# start of SOURCE PASSAGE

We argue that generalizing to novel input semantic videos is insufficient. One should also aim for a model that can generalize to unseen domains, such as generating videos of human subjects that are not included in the training dataset. More ideally, a vid2vid model should be able to synthesize videos of unseen domains by leveraging just a few example images given at test time. If a vid2vid model cannot generalize to unseen persons or scene styles, then we must train a model for each new subject or scene style. Moreover, if a vid2vid model cannot achieve this domain generalization capability with only a few example images, then one has to collect many images for each new subject or scene style. This would make the model not easily scalable. Unfortunately, existing vid2vid approaches suffer from these drawbacks as they do not consider such generalization.

To address these limitations, we propose the few-shot vid2vid framework. The few-shot vid2vid framework takes two inputs for generating a video, as shown in Figure 1. In addition to the input semantic video as in vid2vid, it takes a second input, which consists of a few example images of the target domain made available at test time. Note that this is absent in existing vid2vid approaches [chan2018everybody, gafni2019vid2game, wang2018video, zhou2019dance]. Our model uses these few example images to dynamically configure the video synthesis mechanism via a novel network weight generation mechanism. Specifically, we train a module to generate the network weights using the example images. We carefully design the learning objective function to facilitate learning the network weight generation module.

# end of SOURCE PASSAGE

▶ [TASK SET]:
1) In the vid2vid passage, what second input does the few-shot framework take in addition to the input semantic video?
2) Repeat the stretch of the vid2vid passage from "To address these" through "weight generation module.".

# start of DATA EXTRACT

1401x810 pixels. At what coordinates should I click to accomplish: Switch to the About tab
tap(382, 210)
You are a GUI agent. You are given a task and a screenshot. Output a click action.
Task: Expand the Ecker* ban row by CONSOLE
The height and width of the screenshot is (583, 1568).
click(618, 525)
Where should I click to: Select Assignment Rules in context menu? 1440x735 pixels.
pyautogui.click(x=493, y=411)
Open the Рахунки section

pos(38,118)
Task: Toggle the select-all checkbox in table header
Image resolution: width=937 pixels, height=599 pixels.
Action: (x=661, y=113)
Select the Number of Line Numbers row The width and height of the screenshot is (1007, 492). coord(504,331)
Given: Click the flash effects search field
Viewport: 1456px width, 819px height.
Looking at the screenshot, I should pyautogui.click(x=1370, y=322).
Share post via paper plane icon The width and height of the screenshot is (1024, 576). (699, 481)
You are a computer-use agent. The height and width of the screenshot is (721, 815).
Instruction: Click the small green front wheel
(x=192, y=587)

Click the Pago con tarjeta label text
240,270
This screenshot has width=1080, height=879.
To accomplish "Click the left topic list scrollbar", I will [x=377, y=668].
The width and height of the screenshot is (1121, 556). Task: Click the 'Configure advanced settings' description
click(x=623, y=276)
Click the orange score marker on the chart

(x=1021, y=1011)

# end of DATA EXTRACT

▶ [RESULTS OF THE TASKS]:
1) A few example images of the target domain, made available at test time.

2)
To address these limitations, we propose the few-shot vid2vid framework. The few-shot vid2vid framework takes two inputs for generating a video, as shown in Figure 1. In addition to the input semantic video as in vid2vid, it takes a second input, which consists of a few example images of the target domain made available at test time. Note that this is absent in existing vid2vid approaches [chan2018everybody, gafni2019vid2game, wang2018video, zhou2019dance]. Our model uses these few example images to dynamically configure the video synthesis mechanism via a novel network weight generation mechanism. Specifically, we train a module to generate the network weights using the example images. We carefully design the learning objective function to facilitate learning the network weight generation module.